Bu anekdot Osmanlı zamanında olmadı ama cerrin geldiği noktayı göstermesi bakımından önemli diye düşünüyorum. Kıssadan anladığım, cerci hocalar köy köy dolaşıp vaaz veriyorlar. Kendilerini denetleyen de olmadığı için kürsüde ağzına geleni söylüyorlar, bol keseden atıyorlar, halka aslı astarı olmayan menkıbe ve dinî kıssa anlatıyorlar. Halkı etkilemek için hurafeye başvurmaktan, yalan hadis uydurmaktan geri kalmıyorlar. Halkı o kadar etkilemeliler ki vaazlarının sonunda toplanacak hasılat iyi olsun.

Öyle zannediyorum, Başlangıçta halkı bilgilendirme, halka dini öğretme gibi iyi niyetle başlanan bu cer uygulaması, gerektiği gibi denetim olmadığı için yozlaşmış. İş tamamen para toplamaya dönmüş.
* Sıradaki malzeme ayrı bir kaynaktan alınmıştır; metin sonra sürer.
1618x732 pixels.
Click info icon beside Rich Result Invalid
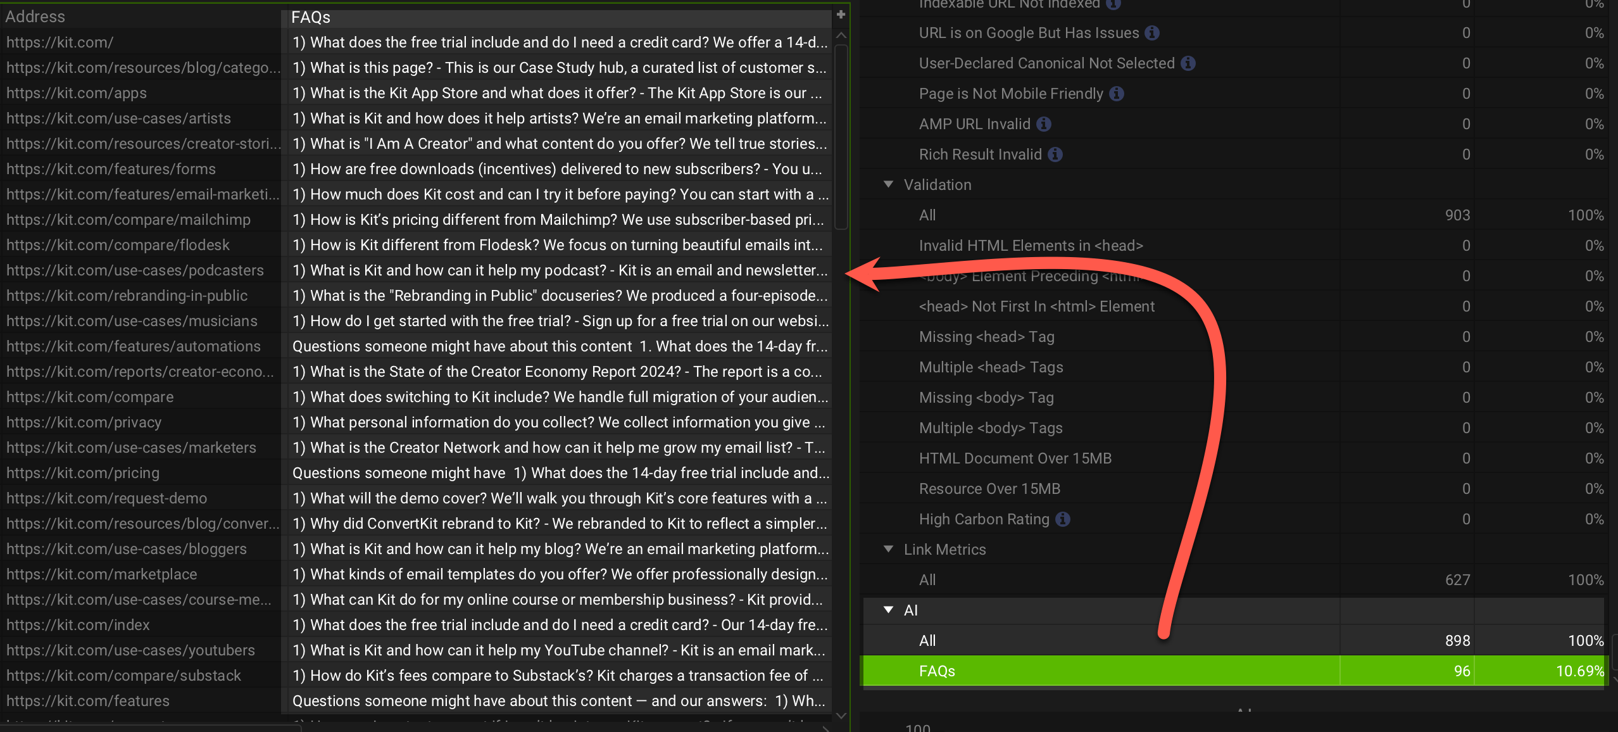(1055, 155)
İş para toplamak, birileri yolunu bulmakla kalsa iyi. Uydurma ve menkıbe üzerinden anlatılan yalan, yanlış bilgiler halkın belleğinde yer etmiş. Halk, ayakları yere basmayan bu dini doğru din bu sanmış ve bu din algısı nesilden nesle aktarılmış, günümüze kadar gelmiş ve hala devam ediyor. Kıssa üzerine dayalı çoğu İsrailiyat olan bu tür vaaz anlatımını halkımız çok sever. Ninni gibi dinler. Biraz da mucize ve kerametlerden bahsedilirse bu tür gizemi de çok sever.
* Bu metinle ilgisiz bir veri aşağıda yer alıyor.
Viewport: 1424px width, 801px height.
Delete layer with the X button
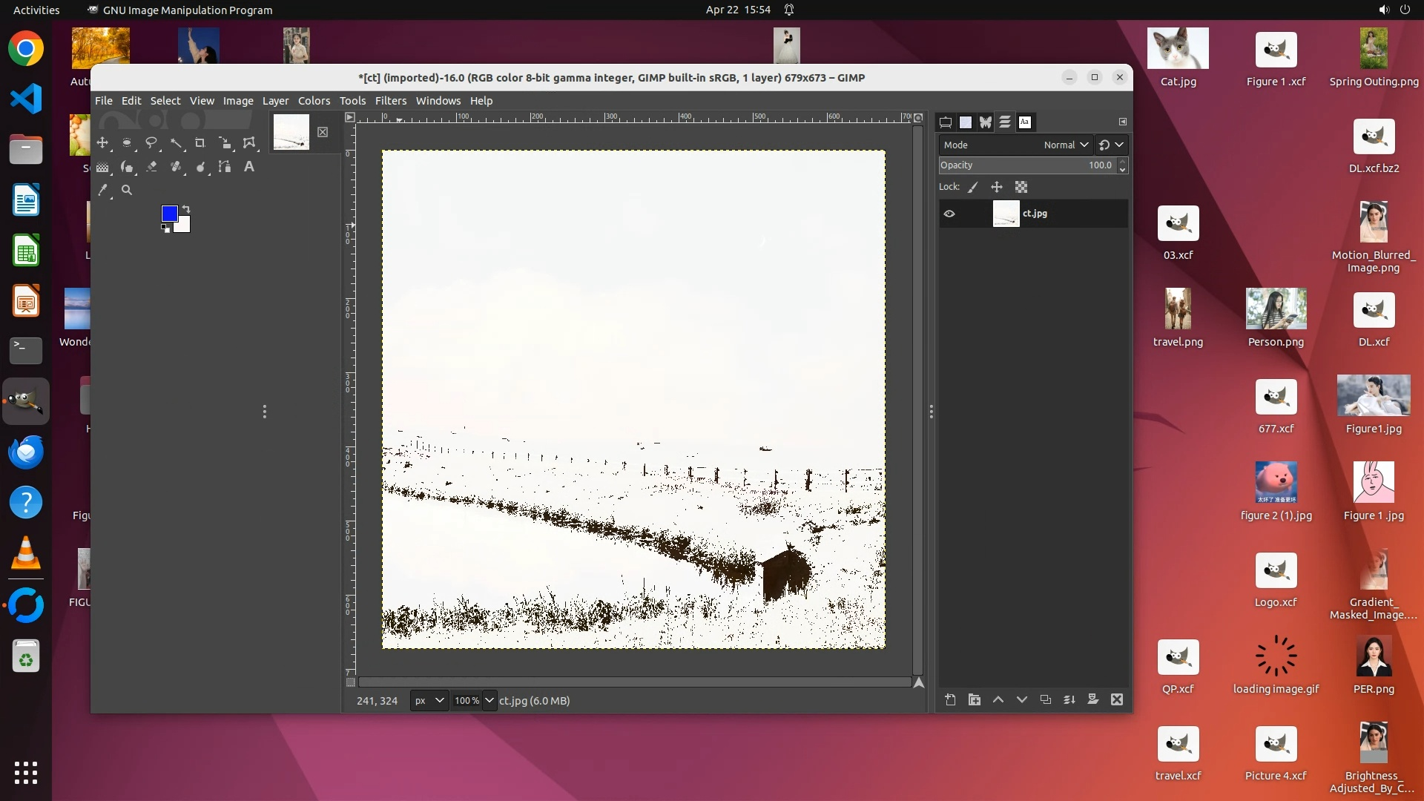1116,699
Bağırıp çağırmadan, parmak sallamadan, meydan okumadan sakın ve yumuşak bir ses tonuyla, hikaye ve menkıbelere yer vermeden vaaz verilemez mi? Olur, niye olmasın. Zaten olması gereken de budur. Yalnız ses yükseltilmeden, elini masaya vurmadan, birilerine çatmadan yapılan vaazların pek dinleyicisi olmuyor. (Güzel bir üslupla, ayet ve hadise yer vererek anlatılan vaazların pek alıcısının olmadığına ve hangi tür vaazların alıcısının olduğuna diğer yazımda yer vermek istiyorum.)